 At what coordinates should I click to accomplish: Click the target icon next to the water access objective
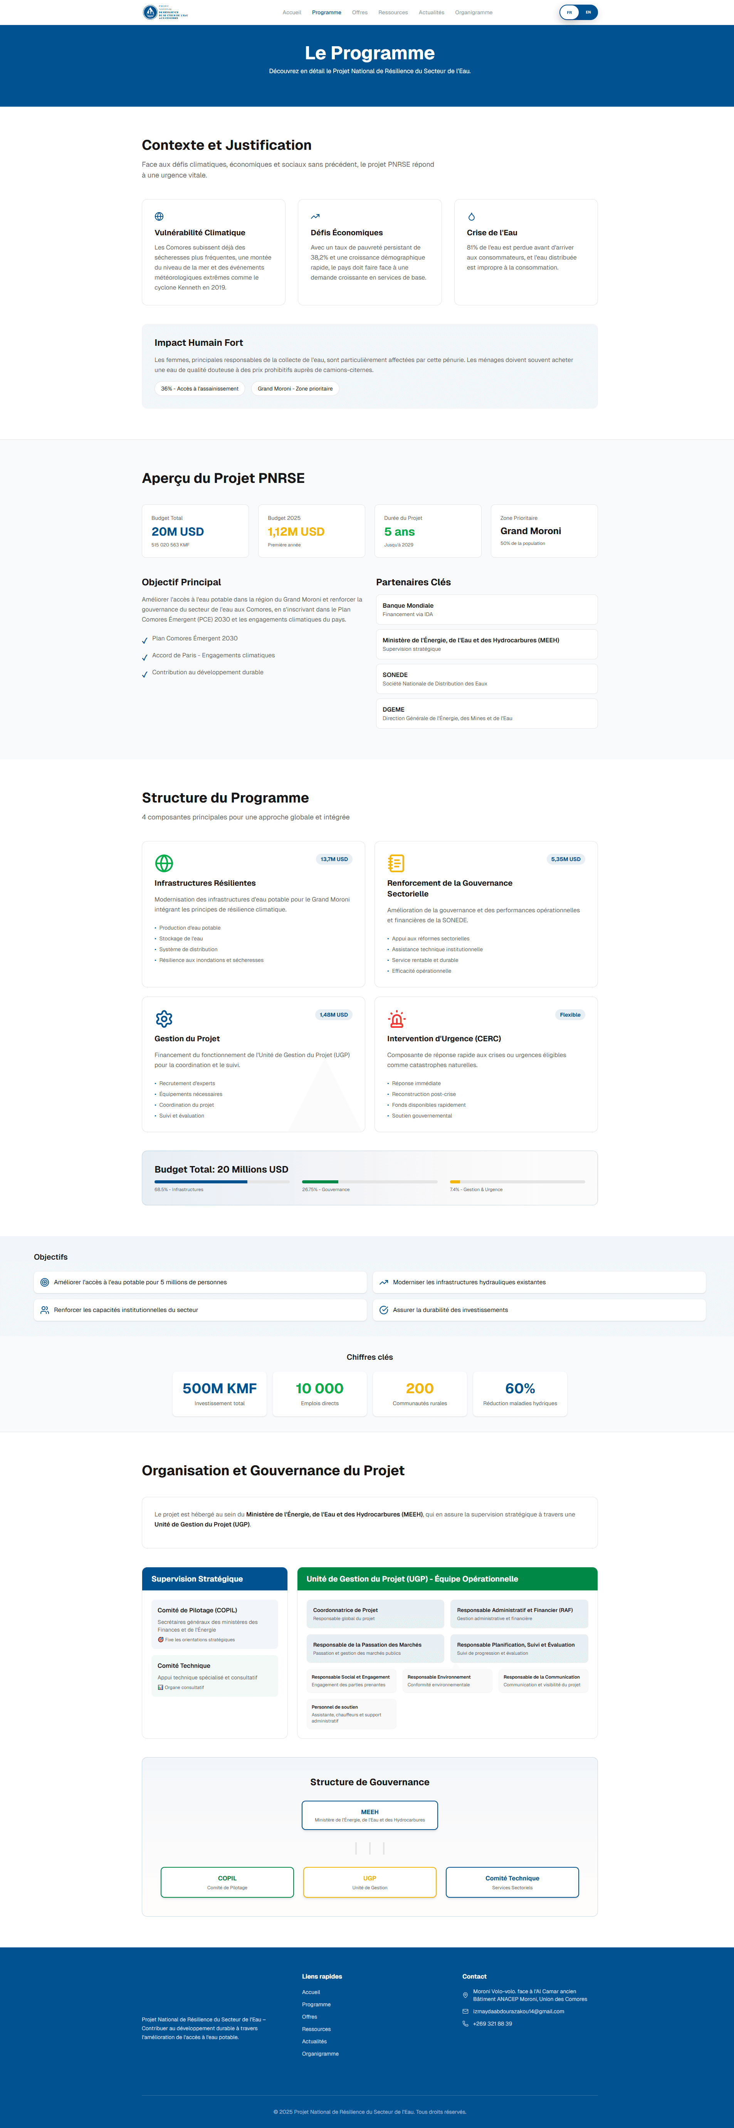pyautogui.click(x=44, y=1282)
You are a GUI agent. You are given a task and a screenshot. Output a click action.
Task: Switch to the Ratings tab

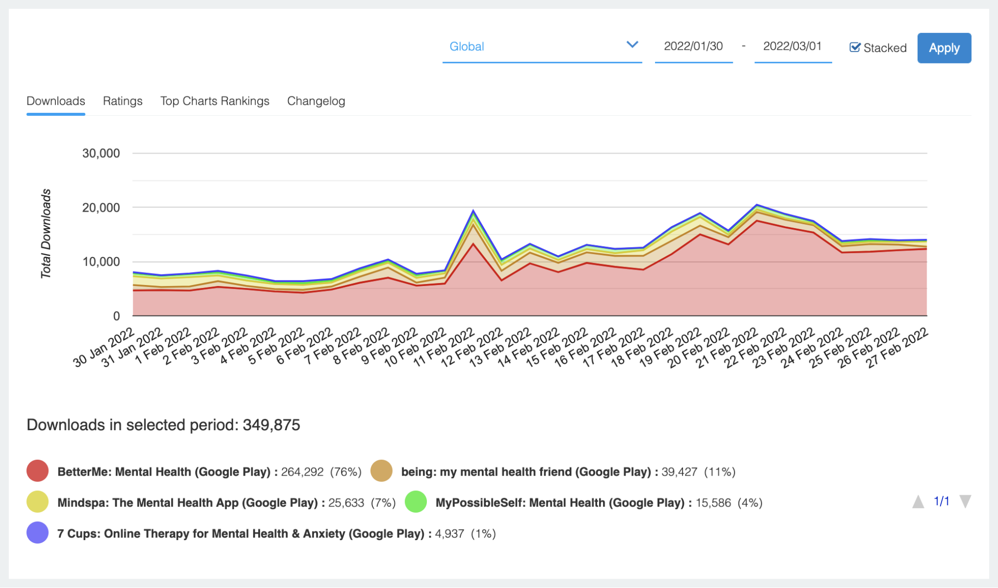(x=122, y=101)
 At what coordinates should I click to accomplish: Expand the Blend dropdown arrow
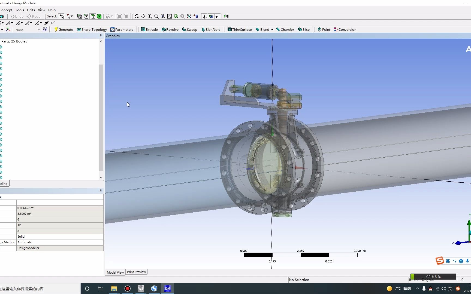pos(272,29)
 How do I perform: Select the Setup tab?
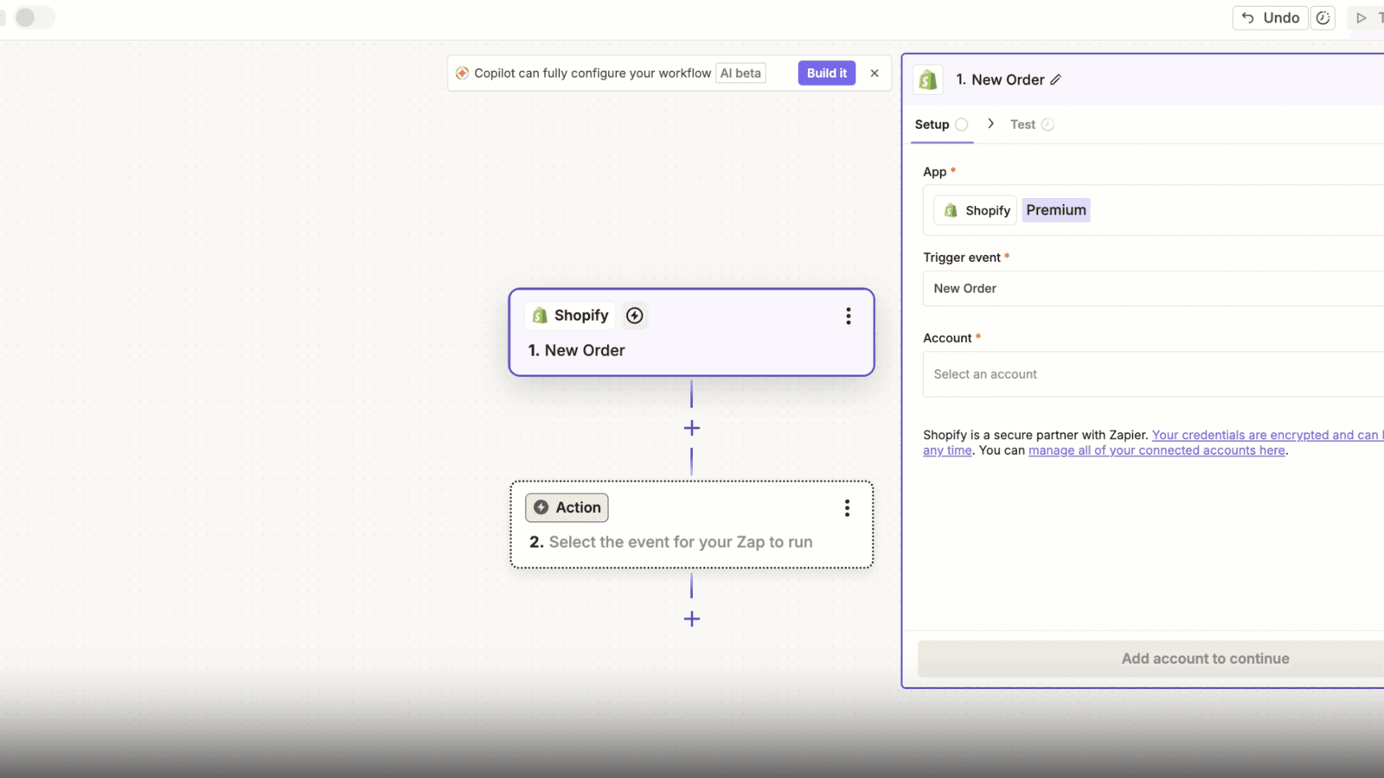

+ + +

Your objective.
Write out only the lines from the one that contains "You are a GUI" through the last line of the records above, both included, word for word and without the pictures.

Solution to this problem.
You are a GUI agent. You are given a task and a screenshot. Output a click action.
Task: Switch to the Ratings tab

(x=122, y=101)
 At what coordinates should I click to accomplish: Expand the Blend dropdown arrow
pos(272,29)
 How do I perform: Select the Setup tab?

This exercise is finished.